**PROBLEM STATEMENT**
Can you retype all of the entries below word for word, keeping every line unchanged?

**DATA SUPPLIED**
□ □ □ □

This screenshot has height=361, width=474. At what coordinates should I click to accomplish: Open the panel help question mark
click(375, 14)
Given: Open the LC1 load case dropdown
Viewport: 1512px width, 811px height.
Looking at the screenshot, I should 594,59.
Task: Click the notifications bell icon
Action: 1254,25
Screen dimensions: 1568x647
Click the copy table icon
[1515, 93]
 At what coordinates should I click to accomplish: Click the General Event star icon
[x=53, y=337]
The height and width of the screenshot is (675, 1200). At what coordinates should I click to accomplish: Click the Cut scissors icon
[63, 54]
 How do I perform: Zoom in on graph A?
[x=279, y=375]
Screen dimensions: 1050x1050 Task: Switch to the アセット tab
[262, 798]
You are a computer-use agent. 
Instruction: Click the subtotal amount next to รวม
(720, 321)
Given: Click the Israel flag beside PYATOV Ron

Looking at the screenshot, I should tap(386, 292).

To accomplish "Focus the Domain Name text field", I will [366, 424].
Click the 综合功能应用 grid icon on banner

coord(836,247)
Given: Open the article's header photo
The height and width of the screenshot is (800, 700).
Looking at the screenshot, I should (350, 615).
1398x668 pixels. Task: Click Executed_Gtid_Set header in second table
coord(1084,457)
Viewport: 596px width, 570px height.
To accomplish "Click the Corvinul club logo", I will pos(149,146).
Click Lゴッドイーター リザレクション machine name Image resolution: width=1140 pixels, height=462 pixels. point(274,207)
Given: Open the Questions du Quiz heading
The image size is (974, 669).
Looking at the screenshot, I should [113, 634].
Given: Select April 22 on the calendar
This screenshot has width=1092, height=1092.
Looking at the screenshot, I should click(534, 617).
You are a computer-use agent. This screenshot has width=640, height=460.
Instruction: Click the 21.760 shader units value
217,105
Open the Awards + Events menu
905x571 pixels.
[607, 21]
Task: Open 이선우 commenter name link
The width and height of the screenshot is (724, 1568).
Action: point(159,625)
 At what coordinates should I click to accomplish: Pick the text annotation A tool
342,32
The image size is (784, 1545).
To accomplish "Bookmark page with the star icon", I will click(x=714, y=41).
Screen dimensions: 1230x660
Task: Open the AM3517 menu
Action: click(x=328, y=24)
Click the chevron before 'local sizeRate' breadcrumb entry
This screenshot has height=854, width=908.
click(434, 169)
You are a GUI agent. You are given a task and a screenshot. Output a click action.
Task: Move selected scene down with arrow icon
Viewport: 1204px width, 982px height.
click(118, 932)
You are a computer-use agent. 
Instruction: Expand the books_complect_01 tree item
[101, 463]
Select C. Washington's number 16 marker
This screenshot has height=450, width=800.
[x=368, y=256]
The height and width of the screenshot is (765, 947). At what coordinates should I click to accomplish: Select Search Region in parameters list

□ □ □ □

**TASK OUTPUT**
This screenshot has height=361, width=474. At what coordinates should I click to accomplish: Open the panel help question mark
click(375, 14)
Given: Open the LC1 load case dropdown
Viewport: 1512px width, 811px height.
Looking at the screenshot, I should 594,59.
Task: Click the notifications bell icon
Action: 1254,25
Screen dimensions: 1568x647
Click the copy table icon
[1515, 93]
 At what coordinates should I click to accomplish: Click the General Event star icon
[x=53, y=337]
The height and width of the screenshot is (675, 1200). At what coordinates should I click to accomplish: Click the Cut scissors icon
[63, 54]
 How do I perform: Zoom in on graph A?
[x=279, y=375]
Screen dimensions: 1050x1050 Task: Switch to the アセット tab
[262, 798]
You are a computer-use agent. 
Instruction: Click the subtotal amount next to รวม
(720, 321)
Given: Click the Israel flag beside PYATOV Ron

Looking at the screenshot, I should tap(386, 292).

To accomplish "Focus the Domain Name text field", I will [366, 424].
Click the 综合功能应用 grid icon on banner

coord(836,247)
Given: Open the article's header photo
The height and width of the screenshot is (800, 700).
Looking at the screenshot, I should (350, 615).
1398x668 pixels. Task: Click Executed_Gtid_Set header in second table
coord(1084,457)
Viewport: 596px width, 570px height.
To accomplish "Click the Corvinul club logo", I will pos(149,146).
Click Lゴッドイーター リザレクション machine name Image resolution: width=1140 pixels, height=462 pixels. point(274,207)
Given: Open the Questions du Quiz heading
The image size is (974, 669).
Looking at the screenshot, I should [113, 634].
Given: Select April 22 on the calendar
This screenshot has width=1092, height=1092.
Looking at the screenshot, I should click(534, 617).
You are a computer-use agent. This screenshot has width=640, height=460.
Instruction: Click the 21.760 shader units value
217,105
Open the Awards + Events menu
905x571 pixels.
[607, 21]
Task: Open 이선우 commenter name link
The width and height of the screenshot is (724, 1568).
Action: point(159,625)
 At what coordinates should I click to accomplish: Pick the text annotation A tool
342,32
The image size is (784, 1545).
To accomplish "Bookmark page with the star icon", I will click(x=714, y=41).
Screen dimensions: 1230x660
Task: Open the AM3517 menu
Action: click(x=328, y=24)
Click the chevron before 'local sizeRate' breadcrumb entry
This screenshot has height=854, width=908.
click(434, 169)
You are a GUI agent. You are given a task and a screenshot. Output a click action.
Task: Move selected scene down with arrow icon
Viewport: 1204px width, 982px height.
click(118, 932)
You are a computer-use agent. 
Instruction: Expand the books_complect_01 tree item
[101, 463]
Select C. Washington's number 16 marker
This screenshot has height=450, width=800.
[x=368, y=256]
The height and width of the screenshot is (765, 947). At what coordinates should I click to accomplish: Select Search Region in parameters list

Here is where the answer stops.